*Trecho do documento*:
↓↓↓

Por meio de seu Instagram, Pedro Moro, presidente da estatal, mostrava as reuniões periódicas com os funcionários, sendo algumas delas realizadas nas bases operacionais, homenagens para alguns colaboradores que fizeram ações pontuais, pesquisa Gestores na Estação, ideias que poderiam melhorar o serviço prestado, transparência em muitas ações, além de uma divulgação e comunicação melhor para com os passageiros e até com os veículos de comunicação.
Além disso, os números divulgados mostram que os avanços e o novo modelo de gestão surtiram um efeito positivo, não sendo um puro marketing, estratégia comum do governador João Doria (PSDB). Confiram alguns desses dados a seguir logo abaixo:
A receita tarifária da CPTM teve uma grande elevação no ano de 2019, impulsionada, não só pelo reajuste tarifário de 7,5%, ocorrido em janeiro do referido ano, como também pelo crescimento do número de passageiros pagantes que atingiu 433,1 milhões no período, melhor performance desde o ano de 2015, superando em 4,8% ao registrado em 2018.
Os dados contábeis apontam que foram vendidas viagens atingindo o total de R$ 1.744,0 milhões, que inclui a receita do Expresso Turístico da ordem de R$ 595,3 mil, superando em 11,9% ao apurado em 2018.
É importante ressaltar, no entanto, que esse resultado está influenciado pelas perdas financeiras provenientes da operacionalização do Sistema de Bilhetagem Eletrônica (SBE), em virtude da modelagem dos contratos de concessão firmados pelo Governo do Estado com os Consórcios da Via Quatro e da Via Mobilidade que estabelecem tarifa de remuneração com base no número de passageiros transportados. Para 2019, exclusivamente para tais consórcios, foi apurado o montante de R$ 210,9 milhões, o que se constitui num impacto negativo de 12,1% na receita tarifária total gerada pela Companhia.
O trecho acima nada mais é do que o sistema da Câmara de Compensação proposto pelo Estado, que dá prioridade às duas concessionárias privadas e que continuará nas próximas concessões de linhas.

↑↑↑

*Dados brutos*:
↓↓↓

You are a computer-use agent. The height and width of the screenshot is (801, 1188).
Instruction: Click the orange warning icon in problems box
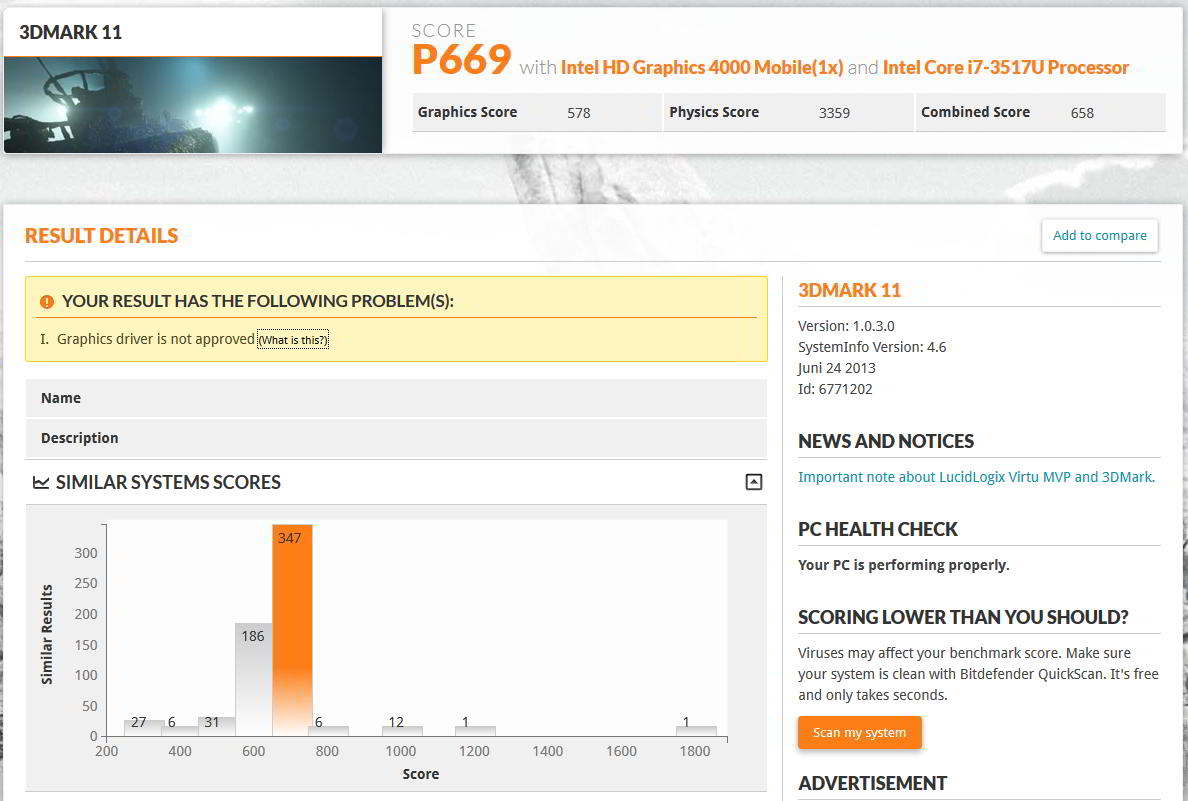pos(47,302)
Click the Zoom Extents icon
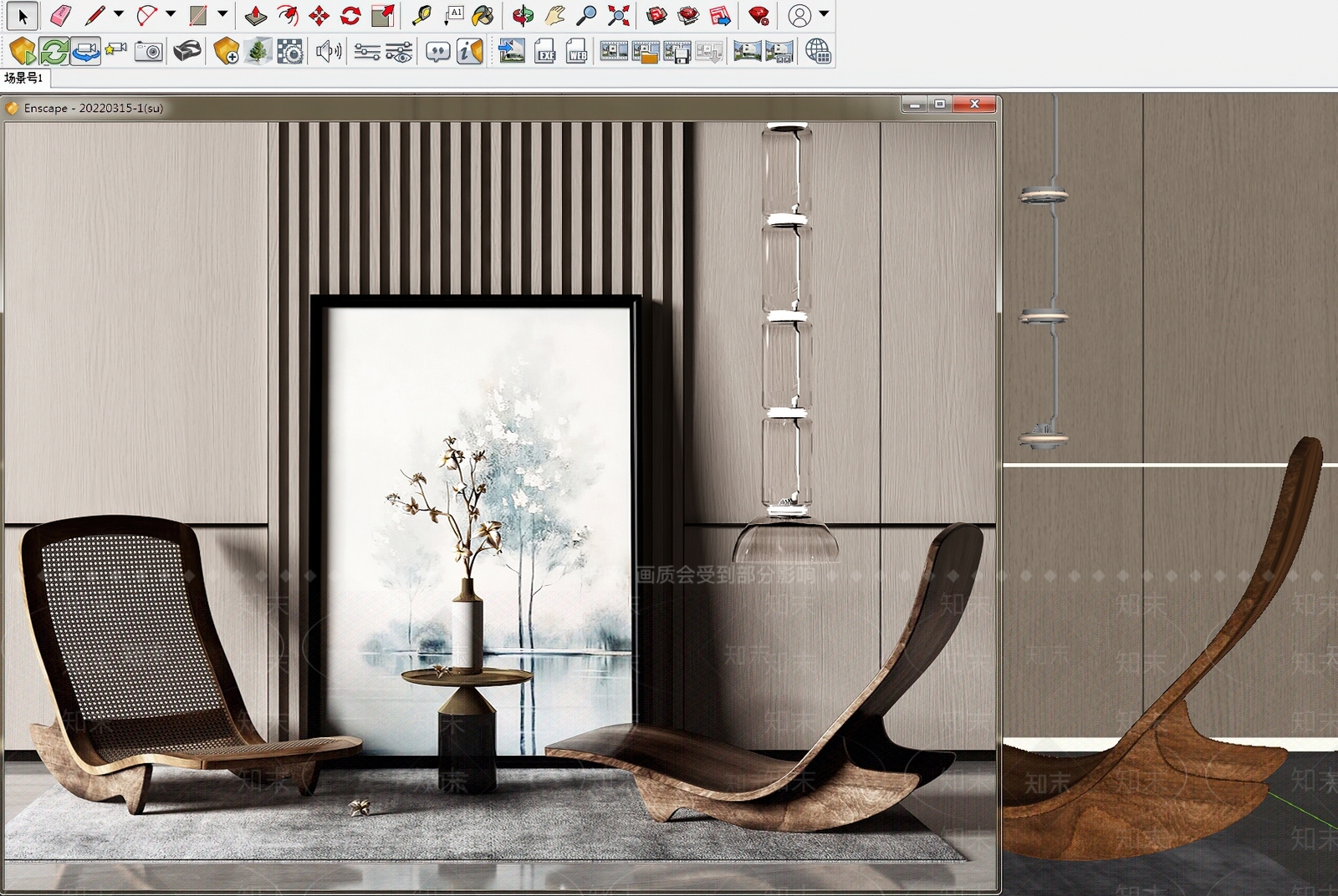This screenshot has width=1338, height=896. point(618,15)
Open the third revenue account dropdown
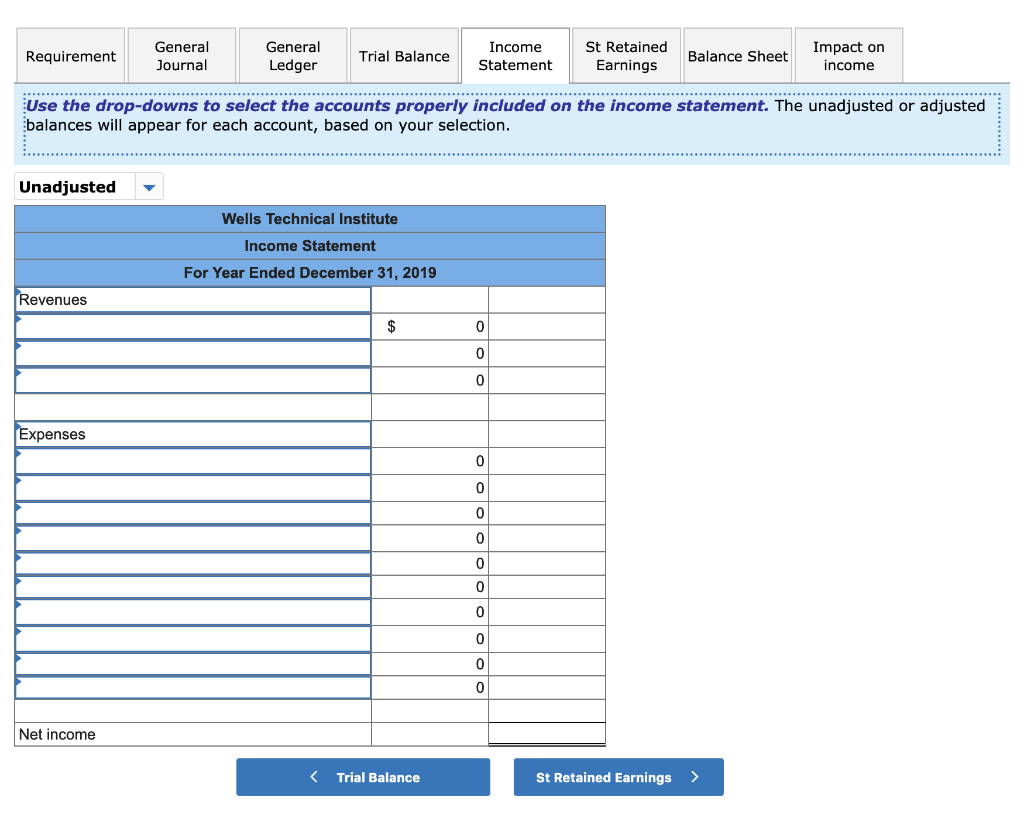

↑↑↑

*Tarefas*:
(1) Reescreva em forma de lista o parágrafo do texto sobre a CPTM que começa com "A receita tarifária da CPTM", mantendo seus fatos principais.
(2) Com base no texto sobre a CPTM, diga se cada afirmação concorda com ele e cite as palavras que decidem.
(a) O reajuste tarifário de 7,5% ocorreu em janeiro de 2019.
(b) A receita do Expresso Turístico foi de R$ 210,9 milhões.
(c) As perdas com o Sistema de Bilhetagem Eletrônica causaram um impacto negativo de 12,1% na receita tarifária total.
(3) Escreva a continuação do texto sobre a CPTM a partir da última frase apresentada.

*Respostas*:
(1)
- A receita tarifária da CPTM teve grande elevação em 2019.
- Um dos motivos foi o reajuste tarifário de 7,5%, ocorrido em janeiro de 2019.
- O outro foi o crescimento do número de passageiros pagantes, que chegou a 433,1 milhões.
- Foi a melhor performance desde 2015, 4,8% acima do registrado em 2018.

(2)
(a) Sim: "reajuste tarifário de 7,5%, ocorrido em janeiro do referido ano".
(b) Não: "inclui a receita do Expresso Turístico da ordem de R$ 595,3 mil".
(c) Sim: "o que se constitui num impacto negativo de 12,1% na receita tarifária total gerada pela Companhia".

(3)
Além do desempenho acima, a CPTM avançou em outras áreas, sendo algumas delas:
- 867,7 milhões de passageiros transportados, contra 863,3 milhões no ano de 2018;
- 652 viagens realizadas, contra 894.005 no ano de 2018. Neste caso, não se trata de uma diminuição e sim na alteração, já que o Expresso Leste passou a ir direto para a Estação Estudantes;
- MKBF de 4.134 km, contra 3.914 km em 2018;
- Consumo de energia elétrica de tração de 494.850 MWh, contra 498.293 MWh no ano de 2018;
- Redução dos intervalos médios no pico manhã e pico tarde;
- Aumento do percentual no cumprimento de viagens e dos intervalos;
E no que tange aos aportes por meio do governo estadual, o Tesouro do Estado transferiu para a CPTM a quantia de R$ 929,8 milhões sendo R$ 597,0 milhões em forma de subvenção econômica para custeio das atividades e R$ 332,8 milhões como ressarcimento do valor das gratuidades concedidas.
Como se nota, a empresa cresceu e tem um potencial ainda maior, caso as diretrizes atuais não se alterem nos próximos três anos. Entretanto, no meio desse caminho haverá a concessão de 3 linhas da empresa e todo esse empenho e esforço poderá ser em vão, visto que algumas dessas linhas tem um peso importante dentro da infraestrutura da empresa.
O modelo de concessão feito pelo governo estadual precisa ser revisto, pois é muito cômodo e vago afirmar que as linhas 4-Amarela e 5-Lilás são boas e operam bem, sendo que elas possuem, digamos, regalias, que as empresas públicas não possuem. Como seria se a CPTM e o Metrô tivessem o mesmo tratamento que o Grupo CCR tem?
Muitos podem alegar que não mudaria muito, e até concordamos de certa forma, visto o tamanho da infraestrutura e a complexidade em operar as duas estatais, mas seria mais justo do que a forma como ocorre agora.
Se quiserem ter acesso ao Relatório Integrado da Administração do ano de 2019 completo, basta clicarem aqui.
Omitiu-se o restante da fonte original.